Beni Dahlan
(Swastamandiri accounting School -- Al Es’af Special Program/Peserta Lomba Mading ESR)
“ciiiiit, duuarr!!” sebuah
kecelekaan terjadi di Jalan Solo-Wonogiri tepat satu hari sebelum ramadhan
tahun lalu. Setengah badan jalan tertutup bis yang mengalami lepas kendali
setelah salah satu ban depan pecah. Malangnya seorang pengendara motor yang
melintasi jalan itu terjepit di bawah, meninggal seketika.
“innalillahi wa inna ilaihi roji’un” gumamku dalam hati.
Hati ini tersentak, membayangkan jika sosok yang bersimbah darah itu adalah
diri ini, diri yang masih merasakan compang-camping keimanan. Menghela nafas
panjang, “Aah, sungguh beruntungnya diri seseorang yang ditakdirkan mampu
berjumpa kembali dengan Ramadhan.”
Mati, itu suatu hal yang pasti terjadi. Tak soal apakah ia masih
belia ataupun tua. Karena sakit menahun maupun kemarin masih sehat bugar
terbangun. Sungguh tak ada yang menduga kedatangannya.
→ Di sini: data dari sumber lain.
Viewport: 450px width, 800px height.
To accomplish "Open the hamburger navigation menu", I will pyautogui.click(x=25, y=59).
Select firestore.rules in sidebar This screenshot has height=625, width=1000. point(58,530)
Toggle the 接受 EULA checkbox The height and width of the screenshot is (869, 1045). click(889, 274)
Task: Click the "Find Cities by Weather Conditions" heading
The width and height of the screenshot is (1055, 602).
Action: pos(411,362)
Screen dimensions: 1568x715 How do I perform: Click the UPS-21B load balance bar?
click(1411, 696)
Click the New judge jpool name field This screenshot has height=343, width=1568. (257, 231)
Boleh jadi beberapa
tahun lagi atau bahkan dalam hitungan detik dari sekarang.
Sebuah pesan disabdakan oleh Rasullah SAW yang diabadikan oleh Imam
Tirmidzi dalam Jami’ at Tirmidzi. “Tidak
ada yang dapat menolak ketentuan Allah Ta’ala selain do’a dan tidak ada yang
dapat memperpanjang umur seseorang kecuali perbuatan baik (yang mengenangkan)”.
Do’a adalah senjata orang beriman, sehingga do’a mampu ‘merubah’ dari suatu
‘takdir’ tidak baik menuju takdir yang lebih baik. Oleh sebab itulah Rasulullah
SAW mengajarkan do’a untuk kita “Allohumma bariklana fii rajab wa sya’ban,
wa balighnaa romadhon” “Ya Alloh, berkahilah kami di bulan Rajab dan
Sya’ban, dan sampaikanlah (usia) kami untuk berjumpa pada Romadhon.” Karena
tidak ada jaminan kita masih dapat menjumpai Ramadhan.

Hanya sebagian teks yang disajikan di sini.